Bridget Young, NACCOM’s Director, commented:

“NACCOM and our members firmly believe that any strategy to end rough sleeping for all will fail unless proper consideration is given to addressing the complex and wide-ranging drivers behind migrant homelessness, many of which result from poor and, in some cases, deliberately harmful immigration policies.

As it is, we feel that whilst the Strategy signals vital progress in some areas, its scope – and ultimately its ability to deliver on the Conservative manifesto pledge to end rough sleeping – remains hampered by the Government’s deeply flawed approach to asylum and immigration.

We welcome the commitment to ‘exhaust all options within the law’ to provide homelessness support to people with restricted eligibility, but we’re concerned that without additional statutory powers and ring-fenced funds to do this, there is no guarantee that Local Authorities will be in a position to deliver this vital support. The Strategy also ignores the fundamental problem of the No Recourse to Public Funds (NRPF) restriction as a major driver of homelessness and destitution in migrant communities, with the focus remaining on intervention, rather than prevention, putting it out of step with the wider strategic approach to ending rough sleeping.

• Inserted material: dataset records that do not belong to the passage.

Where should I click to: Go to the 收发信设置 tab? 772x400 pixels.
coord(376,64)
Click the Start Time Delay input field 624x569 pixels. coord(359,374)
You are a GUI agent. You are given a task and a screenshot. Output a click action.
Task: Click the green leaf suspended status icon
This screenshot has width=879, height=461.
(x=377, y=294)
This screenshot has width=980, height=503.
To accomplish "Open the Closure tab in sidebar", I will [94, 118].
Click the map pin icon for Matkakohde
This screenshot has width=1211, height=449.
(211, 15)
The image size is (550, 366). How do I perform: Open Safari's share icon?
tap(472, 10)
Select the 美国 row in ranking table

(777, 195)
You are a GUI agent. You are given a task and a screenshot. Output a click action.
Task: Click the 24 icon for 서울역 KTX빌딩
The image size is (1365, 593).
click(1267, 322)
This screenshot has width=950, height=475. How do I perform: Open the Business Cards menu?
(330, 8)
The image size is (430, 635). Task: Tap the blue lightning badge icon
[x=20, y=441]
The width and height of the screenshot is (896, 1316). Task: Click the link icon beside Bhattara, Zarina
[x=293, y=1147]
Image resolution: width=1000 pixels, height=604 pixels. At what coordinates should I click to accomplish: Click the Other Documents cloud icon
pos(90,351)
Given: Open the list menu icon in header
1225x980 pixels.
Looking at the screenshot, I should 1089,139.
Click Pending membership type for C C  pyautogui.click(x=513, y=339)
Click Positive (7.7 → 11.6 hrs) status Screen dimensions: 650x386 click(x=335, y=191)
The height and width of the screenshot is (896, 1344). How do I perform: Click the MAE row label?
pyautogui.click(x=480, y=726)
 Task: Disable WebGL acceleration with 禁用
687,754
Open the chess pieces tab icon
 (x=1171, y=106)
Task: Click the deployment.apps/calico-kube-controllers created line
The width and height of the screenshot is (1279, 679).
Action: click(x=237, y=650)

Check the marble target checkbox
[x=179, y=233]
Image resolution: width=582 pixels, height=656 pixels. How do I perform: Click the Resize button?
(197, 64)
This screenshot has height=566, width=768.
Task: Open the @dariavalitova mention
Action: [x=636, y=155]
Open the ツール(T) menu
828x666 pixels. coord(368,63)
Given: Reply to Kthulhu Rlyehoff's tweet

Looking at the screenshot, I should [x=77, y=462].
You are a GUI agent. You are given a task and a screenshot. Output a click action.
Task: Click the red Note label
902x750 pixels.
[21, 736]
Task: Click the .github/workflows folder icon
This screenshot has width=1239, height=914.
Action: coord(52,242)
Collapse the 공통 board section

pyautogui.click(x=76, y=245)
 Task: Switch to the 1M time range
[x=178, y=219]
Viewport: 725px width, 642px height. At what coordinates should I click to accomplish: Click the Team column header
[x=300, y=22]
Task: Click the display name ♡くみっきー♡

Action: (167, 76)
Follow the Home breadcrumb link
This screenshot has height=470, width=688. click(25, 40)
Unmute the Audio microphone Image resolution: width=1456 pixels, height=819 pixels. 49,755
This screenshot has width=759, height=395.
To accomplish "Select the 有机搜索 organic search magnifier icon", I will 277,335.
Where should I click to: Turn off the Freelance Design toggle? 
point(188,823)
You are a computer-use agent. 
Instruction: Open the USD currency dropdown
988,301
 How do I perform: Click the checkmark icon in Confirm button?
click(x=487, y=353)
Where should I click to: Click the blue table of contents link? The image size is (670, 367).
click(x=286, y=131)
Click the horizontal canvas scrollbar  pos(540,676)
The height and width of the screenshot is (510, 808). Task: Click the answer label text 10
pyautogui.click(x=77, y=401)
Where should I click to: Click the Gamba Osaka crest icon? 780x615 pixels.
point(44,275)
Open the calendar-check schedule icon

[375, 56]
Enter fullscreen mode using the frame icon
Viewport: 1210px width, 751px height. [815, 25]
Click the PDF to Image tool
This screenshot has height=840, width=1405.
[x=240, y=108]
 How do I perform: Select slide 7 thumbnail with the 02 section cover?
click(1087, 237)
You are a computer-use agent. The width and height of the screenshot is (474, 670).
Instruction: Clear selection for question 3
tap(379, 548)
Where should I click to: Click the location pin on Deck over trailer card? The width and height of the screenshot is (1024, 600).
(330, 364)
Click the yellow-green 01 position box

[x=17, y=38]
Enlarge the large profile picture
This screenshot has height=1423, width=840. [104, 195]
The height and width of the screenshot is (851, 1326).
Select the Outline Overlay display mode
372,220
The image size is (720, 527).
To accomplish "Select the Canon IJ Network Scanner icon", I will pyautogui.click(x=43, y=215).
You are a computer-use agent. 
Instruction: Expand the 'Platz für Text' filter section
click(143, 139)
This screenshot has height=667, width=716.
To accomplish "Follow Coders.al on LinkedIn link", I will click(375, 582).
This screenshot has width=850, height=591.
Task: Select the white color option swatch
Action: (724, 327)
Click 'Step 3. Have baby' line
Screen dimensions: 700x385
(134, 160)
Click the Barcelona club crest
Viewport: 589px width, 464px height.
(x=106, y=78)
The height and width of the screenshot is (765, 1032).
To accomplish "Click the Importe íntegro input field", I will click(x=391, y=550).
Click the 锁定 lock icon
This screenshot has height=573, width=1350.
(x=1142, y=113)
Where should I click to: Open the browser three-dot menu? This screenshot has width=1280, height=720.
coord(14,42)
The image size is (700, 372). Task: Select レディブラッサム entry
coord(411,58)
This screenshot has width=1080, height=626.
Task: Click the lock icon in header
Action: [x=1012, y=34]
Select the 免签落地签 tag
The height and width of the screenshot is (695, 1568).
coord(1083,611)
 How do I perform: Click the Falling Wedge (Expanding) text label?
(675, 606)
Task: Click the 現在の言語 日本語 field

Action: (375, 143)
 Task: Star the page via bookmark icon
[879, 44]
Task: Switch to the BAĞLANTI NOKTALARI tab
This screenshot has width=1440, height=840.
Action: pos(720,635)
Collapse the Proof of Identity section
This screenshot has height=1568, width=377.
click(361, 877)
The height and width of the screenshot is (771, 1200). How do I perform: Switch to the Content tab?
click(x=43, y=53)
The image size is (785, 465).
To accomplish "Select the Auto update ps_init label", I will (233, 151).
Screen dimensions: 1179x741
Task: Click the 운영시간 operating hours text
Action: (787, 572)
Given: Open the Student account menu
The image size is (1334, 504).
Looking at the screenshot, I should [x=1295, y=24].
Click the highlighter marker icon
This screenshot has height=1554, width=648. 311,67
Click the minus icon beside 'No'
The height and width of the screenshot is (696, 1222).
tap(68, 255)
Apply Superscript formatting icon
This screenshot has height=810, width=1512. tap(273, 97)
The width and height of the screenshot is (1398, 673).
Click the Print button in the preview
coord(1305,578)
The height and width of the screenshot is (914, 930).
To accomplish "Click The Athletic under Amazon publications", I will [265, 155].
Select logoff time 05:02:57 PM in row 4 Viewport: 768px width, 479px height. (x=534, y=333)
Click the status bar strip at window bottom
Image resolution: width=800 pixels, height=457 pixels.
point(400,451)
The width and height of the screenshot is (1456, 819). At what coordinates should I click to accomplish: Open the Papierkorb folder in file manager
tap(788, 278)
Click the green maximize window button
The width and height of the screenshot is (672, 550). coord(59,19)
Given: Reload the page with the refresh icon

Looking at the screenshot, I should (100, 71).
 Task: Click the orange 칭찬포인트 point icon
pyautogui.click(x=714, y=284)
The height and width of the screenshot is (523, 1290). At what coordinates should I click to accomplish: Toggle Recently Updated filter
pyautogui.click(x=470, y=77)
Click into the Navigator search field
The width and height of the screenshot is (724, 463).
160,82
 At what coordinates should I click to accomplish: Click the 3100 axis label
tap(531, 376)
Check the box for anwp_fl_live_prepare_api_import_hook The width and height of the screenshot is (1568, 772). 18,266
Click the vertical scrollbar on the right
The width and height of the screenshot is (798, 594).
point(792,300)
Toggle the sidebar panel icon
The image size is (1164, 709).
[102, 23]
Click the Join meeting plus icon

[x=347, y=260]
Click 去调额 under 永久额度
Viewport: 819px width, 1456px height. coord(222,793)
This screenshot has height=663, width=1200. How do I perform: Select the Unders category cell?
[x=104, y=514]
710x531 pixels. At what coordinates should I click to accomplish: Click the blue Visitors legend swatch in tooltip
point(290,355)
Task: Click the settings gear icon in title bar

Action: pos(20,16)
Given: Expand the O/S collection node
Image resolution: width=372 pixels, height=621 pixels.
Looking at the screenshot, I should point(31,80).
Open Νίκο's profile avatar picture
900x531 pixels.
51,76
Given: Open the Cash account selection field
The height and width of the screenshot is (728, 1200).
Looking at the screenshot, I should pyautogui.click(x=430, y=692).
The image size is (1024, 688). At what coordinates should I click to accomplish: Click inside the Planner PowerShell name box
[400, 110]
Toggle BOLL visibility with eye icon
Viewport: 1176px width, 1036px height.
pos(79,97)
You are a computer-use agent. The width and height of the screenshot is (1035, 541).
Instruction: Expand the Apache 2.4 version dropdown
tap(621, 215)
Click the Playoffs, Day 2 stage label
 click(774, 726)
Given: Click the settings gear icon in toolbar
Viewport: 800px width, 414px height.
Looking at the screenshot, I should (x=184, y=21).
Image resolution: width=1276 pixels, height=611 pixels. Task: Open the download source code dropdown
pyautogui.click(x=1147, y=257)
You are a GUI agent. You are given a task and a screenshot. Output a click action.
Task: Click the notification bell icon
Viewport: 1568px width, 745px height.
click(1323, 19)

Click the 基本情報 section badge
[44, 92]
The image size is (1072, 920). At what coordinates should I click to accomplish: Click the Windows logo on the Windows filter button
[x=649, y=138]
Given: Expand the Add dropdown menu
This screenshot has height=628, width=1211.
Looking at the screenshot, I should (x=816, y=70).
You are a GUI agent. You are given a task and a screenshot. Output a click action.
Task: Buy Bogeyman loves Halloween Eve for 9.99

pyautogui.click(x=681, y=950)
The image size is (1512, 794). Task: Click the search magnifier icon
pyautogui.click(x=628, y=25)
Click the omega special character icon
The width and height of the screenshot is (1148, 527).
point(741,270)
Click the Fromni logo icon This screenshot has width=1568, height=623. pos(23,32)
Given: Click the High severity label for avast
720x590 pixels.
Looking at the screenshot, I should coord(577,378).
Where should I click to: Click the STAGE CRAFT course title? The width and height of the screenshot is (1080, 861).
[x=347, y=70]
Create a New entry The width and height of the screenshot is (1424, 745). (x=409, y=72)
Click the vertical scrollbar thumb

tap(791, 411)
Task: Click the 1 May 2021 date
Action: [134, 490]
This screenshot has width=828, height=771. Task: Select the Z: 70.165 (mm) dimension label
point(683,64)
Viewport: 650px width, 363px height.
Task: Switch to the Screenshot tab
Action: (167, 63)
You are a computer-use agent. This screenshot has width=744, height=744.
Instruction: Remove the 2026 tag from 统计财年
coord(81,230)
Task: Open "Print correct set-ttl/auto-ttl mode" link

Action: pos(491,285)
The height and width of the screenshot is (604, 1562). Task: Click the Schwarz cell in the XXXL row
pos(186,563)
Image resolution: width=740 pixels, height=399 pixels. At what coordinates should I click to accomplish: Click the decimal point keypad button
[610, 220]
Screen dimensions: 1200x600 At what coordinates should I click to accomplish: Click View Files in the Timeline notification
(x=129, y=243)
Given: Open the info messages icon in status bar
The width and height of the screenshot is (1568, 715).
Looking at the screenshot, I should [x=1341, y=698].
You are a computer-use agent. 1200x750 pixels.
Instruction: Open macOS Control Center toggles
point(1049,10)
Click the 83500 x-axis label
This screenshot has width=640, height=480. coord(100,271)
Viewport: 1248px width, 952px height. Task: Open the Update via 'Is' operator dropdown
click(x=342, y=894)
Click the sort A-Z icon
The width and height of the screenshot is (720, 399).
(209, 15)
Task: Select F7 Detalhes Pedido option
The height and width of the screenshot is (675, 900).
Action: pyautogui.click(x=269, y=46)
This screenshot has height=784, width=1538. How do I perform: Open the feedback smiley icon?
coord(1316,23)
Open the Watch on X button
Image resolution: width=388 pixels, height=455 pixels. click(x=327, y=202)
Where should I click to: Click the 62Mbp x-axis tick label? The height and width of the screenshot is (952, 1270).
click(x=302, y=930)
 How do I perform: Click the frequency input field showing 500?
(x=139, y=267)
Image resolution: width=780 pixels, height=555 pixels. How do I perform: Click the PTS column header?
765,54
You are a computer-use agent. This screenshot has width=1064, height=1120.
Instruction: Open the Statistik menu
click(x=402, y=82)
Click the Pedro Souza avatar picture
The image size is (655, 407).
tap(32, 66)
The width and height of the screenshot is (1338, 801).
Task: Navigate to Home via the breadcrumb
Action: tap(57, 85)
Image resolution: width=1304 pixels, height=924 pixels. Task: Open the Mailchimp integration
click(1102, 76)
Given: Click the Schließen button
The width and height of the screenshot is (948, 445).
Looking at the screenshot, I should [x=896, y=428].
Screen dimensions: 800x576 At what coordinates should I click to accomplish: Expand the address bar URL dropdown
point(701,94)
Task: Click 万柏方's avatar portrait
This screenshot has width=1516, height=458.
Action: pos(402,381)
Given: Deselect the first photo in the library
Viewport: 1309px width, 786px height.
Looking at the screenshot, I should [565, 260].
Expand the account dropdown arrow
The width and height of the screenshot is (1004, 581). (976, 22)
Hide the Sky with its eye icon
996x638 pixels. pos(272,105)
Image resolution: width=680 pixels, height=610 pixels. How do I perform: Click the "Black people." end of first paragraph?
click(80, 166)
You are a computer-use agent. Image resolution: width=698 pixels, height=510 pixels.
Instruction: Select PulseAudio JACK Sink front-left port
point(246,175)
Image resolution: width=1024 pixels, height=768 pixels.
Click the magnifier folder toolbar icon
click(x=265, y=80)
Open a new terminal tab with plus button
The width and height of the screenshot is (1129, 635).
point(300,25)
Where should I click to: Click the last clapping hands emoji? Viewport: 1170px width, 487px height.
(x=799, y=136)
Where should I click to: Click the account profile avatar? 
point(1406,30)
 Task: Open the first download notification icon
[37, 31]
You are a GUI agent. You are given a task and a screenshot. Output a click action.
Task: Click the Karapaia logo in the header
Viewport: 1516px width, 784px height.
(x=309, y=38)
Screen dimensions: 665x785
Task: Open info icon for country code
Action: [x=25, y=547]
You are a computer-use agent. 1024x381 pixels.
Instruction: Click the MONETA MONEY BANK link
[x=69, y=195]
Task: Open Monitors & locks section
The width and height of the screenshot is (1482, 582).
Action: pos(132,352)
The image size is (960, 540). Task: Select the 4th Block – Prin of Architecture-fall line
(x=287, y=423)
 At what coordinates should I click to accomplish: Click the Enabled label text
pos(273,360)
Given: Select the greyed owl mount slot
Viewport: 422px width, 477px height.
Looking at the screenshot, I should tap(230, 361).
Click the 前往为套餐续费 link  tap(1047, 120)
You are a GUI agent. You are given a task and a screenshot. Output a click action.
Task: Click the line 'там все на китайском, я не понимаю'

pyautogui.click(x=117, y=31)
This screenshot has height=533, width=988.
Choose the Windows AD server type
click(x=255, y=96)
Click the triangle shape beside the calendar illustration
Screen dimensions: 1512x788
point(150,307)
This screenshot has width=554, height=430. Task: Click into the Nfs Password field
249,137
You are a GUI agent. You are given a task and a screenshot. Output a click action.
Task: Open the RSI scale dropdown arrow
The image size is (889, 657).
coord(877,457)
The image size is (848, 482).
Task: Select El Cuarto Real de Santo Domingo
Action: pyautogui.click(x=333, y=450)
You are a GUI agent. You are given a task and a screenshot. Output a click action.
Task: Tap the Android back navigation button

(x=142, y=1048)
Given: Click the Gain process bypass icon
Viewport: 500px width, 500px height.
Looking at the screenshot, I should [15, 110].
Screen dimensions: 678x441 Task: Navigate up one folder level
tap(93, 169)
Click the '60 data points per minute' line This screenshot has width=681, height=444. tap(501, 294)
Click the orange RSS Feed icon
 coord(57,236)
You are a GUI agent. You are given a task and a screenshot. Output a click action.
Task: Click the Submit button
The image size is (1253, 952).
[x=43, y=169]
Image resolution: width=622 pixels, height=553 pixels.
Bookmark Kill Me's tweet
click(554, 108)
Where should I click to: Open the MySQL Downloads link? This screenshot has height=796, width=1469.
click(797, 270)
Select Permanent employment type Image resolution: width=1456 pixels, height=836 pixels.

We’re encouraged by the commitment to bring much-needed reform the Rough Sleeping Support Service (RSSS) and to review the effects of the asylum dispersal system on Local Authorities. We hope these signal a broader, renewed approach by the Government to finding cross-departmental solutions to migrant homelessness – something that is desperately needed. We urge the Government to engage in meaningful dialogue with the charity sector and people with lived experience as part of this process.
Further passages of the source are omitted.